Library access to science and popular science journals: more bad news?

By Grant Jacobs 21/01/2010

Access to some popular science journals may get worse, according to librarians.

News is out that EBSCO has acquired the exclusive rights to on-line full text content distribution many popular magazines, including:

  • Science (Science is not part of this deal; see comment by Science/AAAS director Tom Ryan.)
  • New Scientist
  • Discover

as well as more widely-known titles like:

  • Time
  • Sports Illustrated
  • Forbes
  • Fortune
  • Harvard Business Review

(There are more. The full list appears not to be have made available yet.)

Although the librarians are peering into their crystal balls, they say they’ve seen the results of this sort of “aggregation” before and in the past it’s added to their budgets.

A brief explanation is given in Dorothea Salo’s article, but the essence is of what she says is that “all-in-one” bundles add to library’s costs. I don’t have an inside understanding of library acquisitions but if this is proves true, it’s more bad news for already hard-up libraries. (Apparently it’s known in their circles as “The Big Deal”, following from Kenneth Frazier’s use of term in his article, in which he evokes the Prisoners’ Dilemma to explain his take on these distribution arrangements.)

Science in particular strikes me. Along with Nature and it’s sibling journals, it’s considered among the top general science journals worldwide. (We’ll need a formal confirmation that this is included; I’m relying on the word of the librarians who were at the meeting at which this was announced.)

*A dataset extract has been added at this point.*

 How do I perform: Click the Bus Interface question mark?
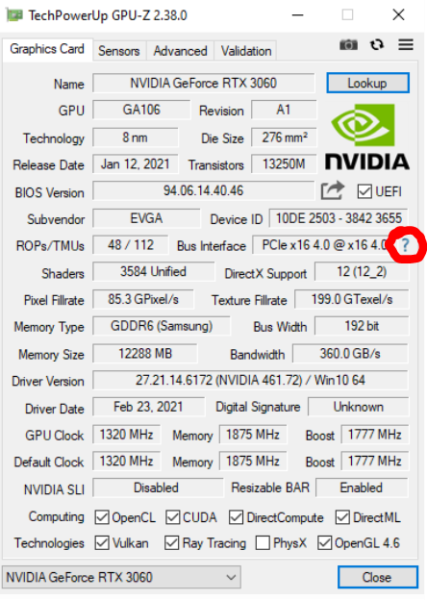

Others are reporting that they cannot find an official press release. Me neither. EBSCO’s (US) press release site hasn’t anything on this, yet. (Press site checked at 2:320 pm, 21st Jan, New Zealand.) It seems a big move not to be announcing formally first.

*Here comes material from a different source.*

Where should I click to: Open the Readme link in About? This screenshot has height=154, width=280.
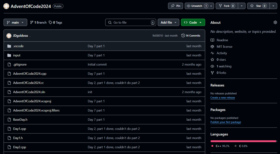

Thoughts from open-access pundits? Those with monopoly concerns?

Footnote added 26-Jan-2009: Seeing as Science is not part of this deal, my personal interests in this have been resolved. I’ve left the article stand, striking out the inaccurate passages, as I believe this is the correct approach to this.

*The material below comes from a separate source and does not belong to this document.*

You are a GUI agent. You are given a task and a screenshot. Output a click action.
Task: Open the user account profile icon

0 Responses to “Library access to science and popular science journals: more bad news?”

  • This deal is probably exclusive of other database providers – but not the publisher themselves. Most larger science institutions would get Science, etc directly from the publisher sites.

    However the cost of these is very high either way.

    Chris Good
    Sciences Librarian
    Massey University

  • I think, if you ask you institution’s librarian, you will find that many NZ institutions belong to a large Australasian journal purchasing consortium ( CEIRC ? ), that negotiates prices for all members with most major suppliers. That’s how some NZ institutions used to access expensive research journals that other NZ institutions are purchasing. There were strict rules about public and client access, and presumably costs are shared. Not sure if the system has changed.over the last few years, but I don’t think so.

    Public libraries and commercial institution libraries belong to a different large NZ consortium ( EPIC? ) that presumably also negotiates with the large global providers, including GALE and EBSCO. . EPIC may permit more liberal remote access, but ask your librarian.

    I would not worry about reduced access, as NZ science librarians have been responding positively, and ensuring access, despite ever-decreasing funding for almost the last decade. .

  • Allow me to comment on this blog. The information in the Joyce Valenza blog was inaccurate. We (AAAS/Science) do not have an exclusive content license with EBSCO Publishing for any of our resources. Tom Ryan, Director – AAAS

  • Tom,

    Thanks for clarifying this. It’s good to know! (I’ll edit the article in a minute.)

    I have to admit I was concerned about the accuracy of the “rumour mill” myself, which is why I added “We’ll need a formal confirmation that this is included” and posed the title as a question.